WORK INSTRUCTIONS: Starting with the line that holds "At what coordinates", reproduce each line through the last one of the data, exactly as written. Pictures are not copied.
== == ==
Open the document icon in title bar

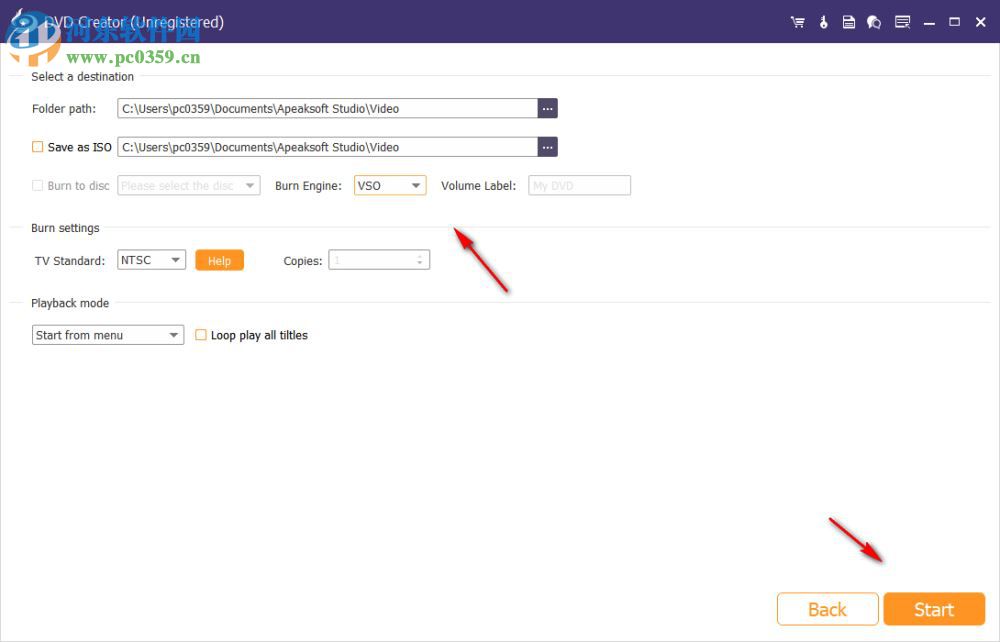pos(849,21)
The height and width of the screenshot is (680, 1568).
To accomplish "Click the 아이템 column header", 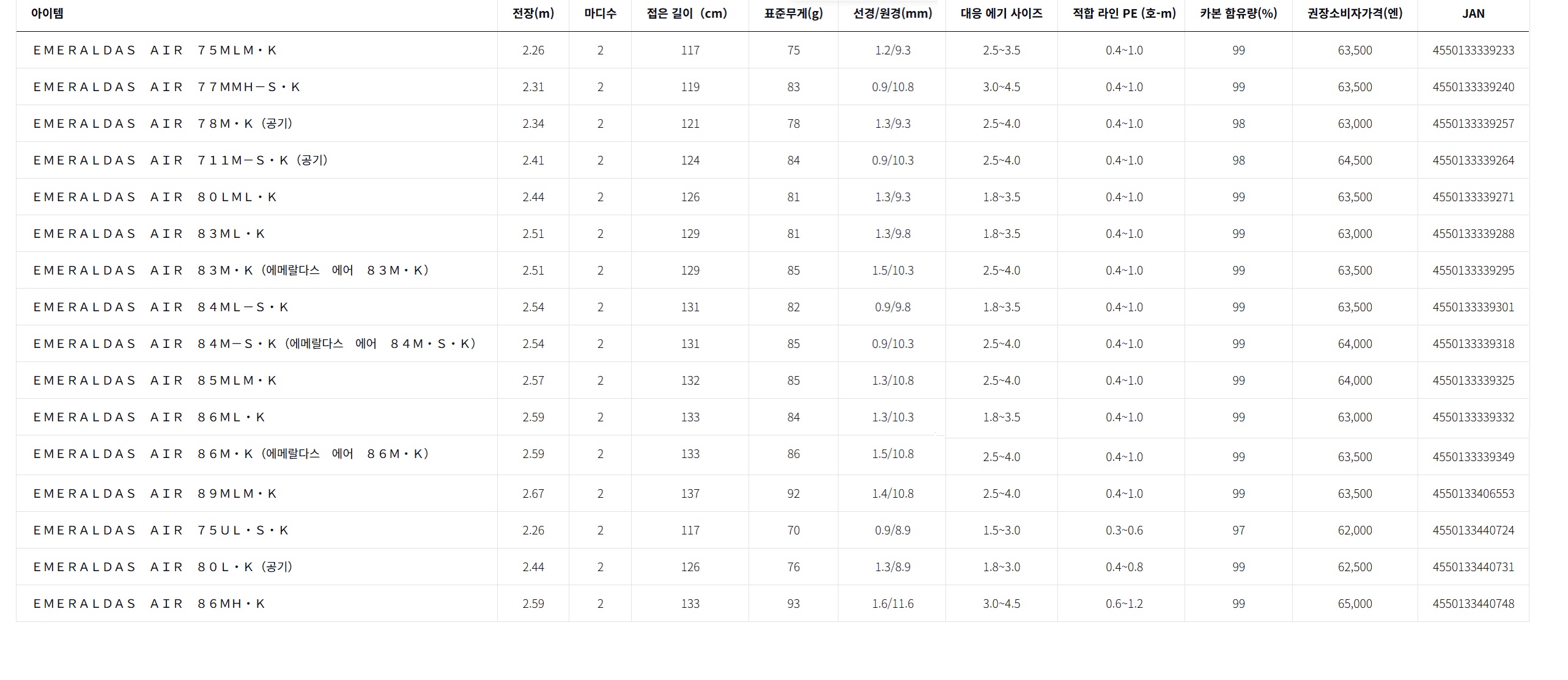I will pyautogui.click(x=47, y=13).
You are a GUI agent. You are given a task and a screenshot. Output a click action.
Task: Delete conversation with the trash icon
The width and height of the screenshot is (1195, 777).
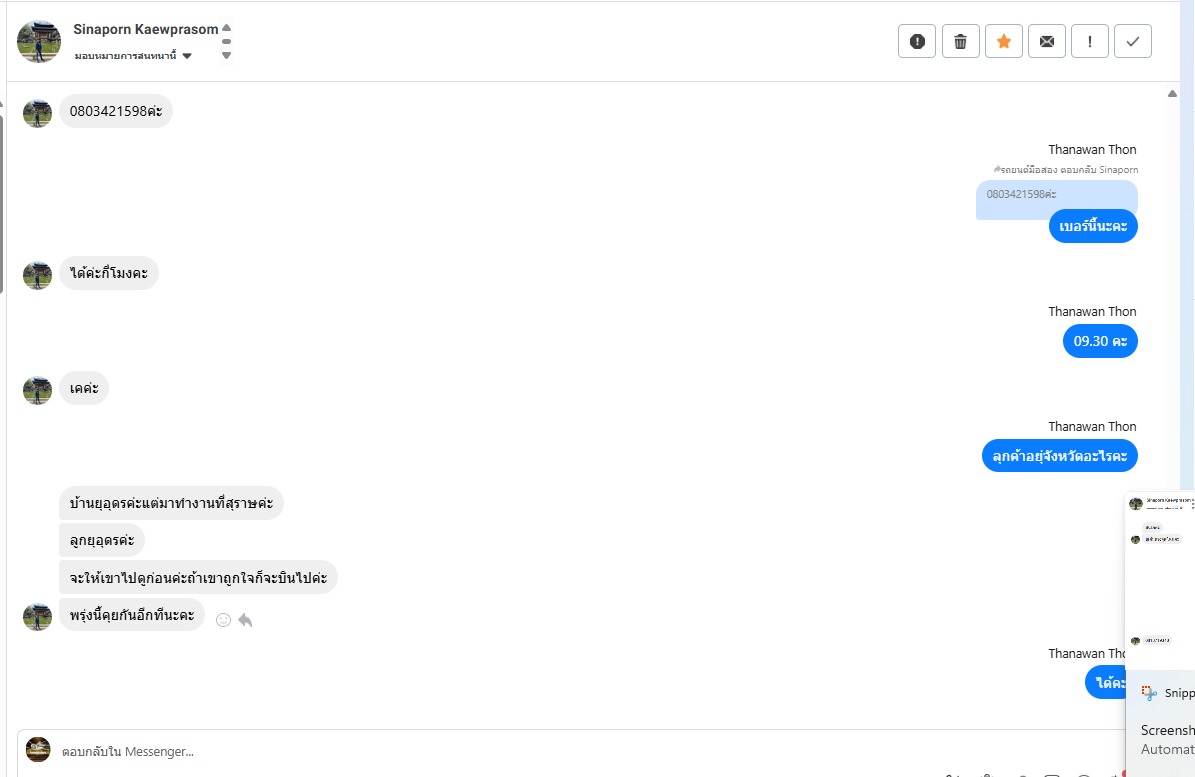coord(961,41)

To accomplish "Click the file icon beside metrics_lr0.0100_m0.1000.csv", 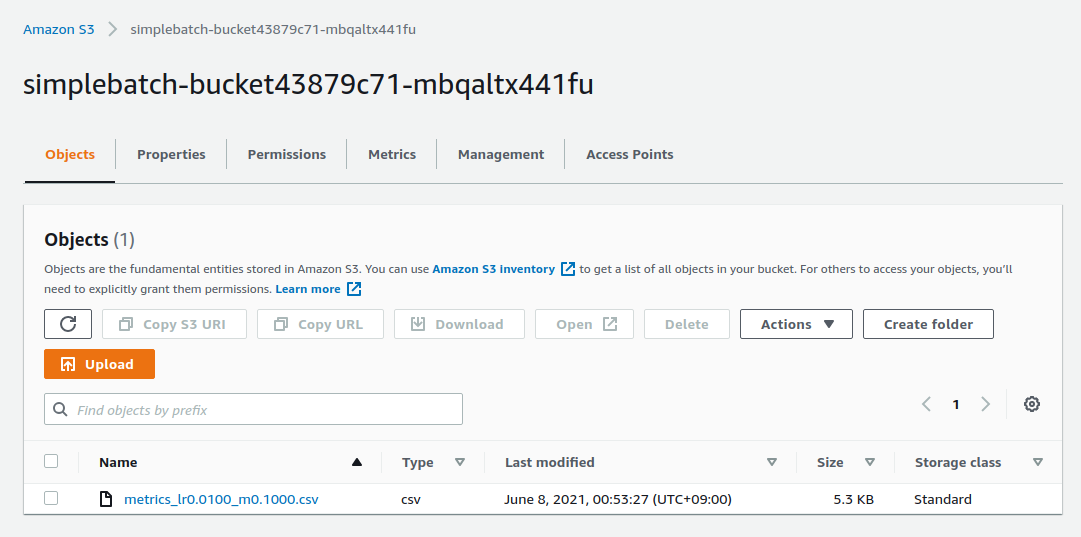I will [x=106, y=499].
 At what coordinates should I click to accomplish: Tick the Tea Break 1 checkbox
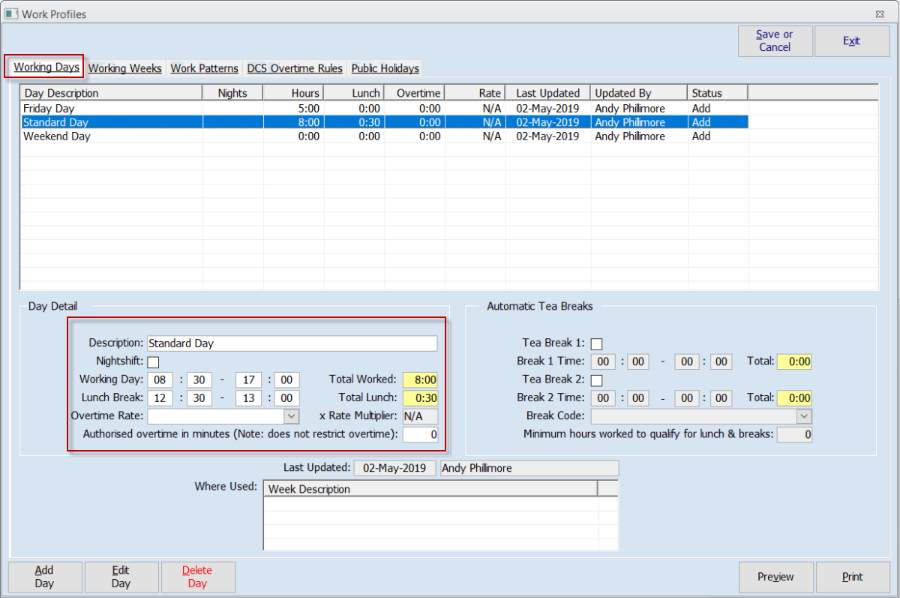(596, 344)
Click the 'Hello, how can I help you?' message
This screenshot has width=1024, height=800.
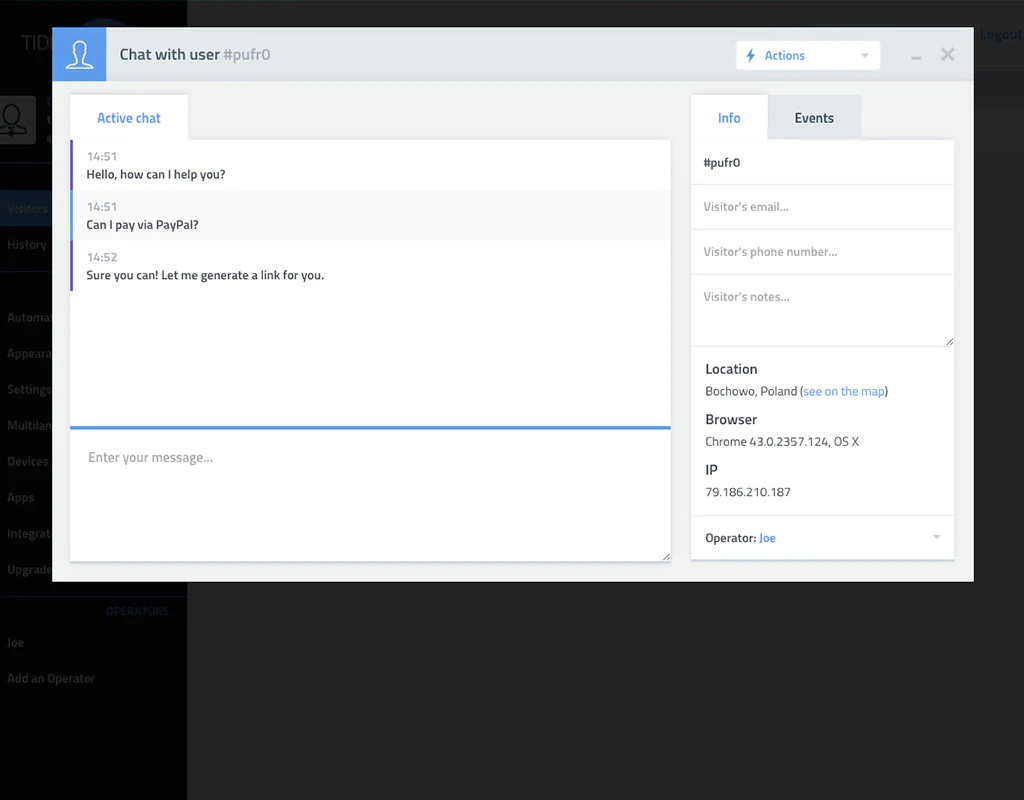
== == ==
RESPONSE BELOW:
 At what coordinates should I click to accomplish: Tick the Tea Break 1 checkbox
(596, 344)
Click the 'Hello, how can I help you?' message
This screenshot has width=1024, height=800.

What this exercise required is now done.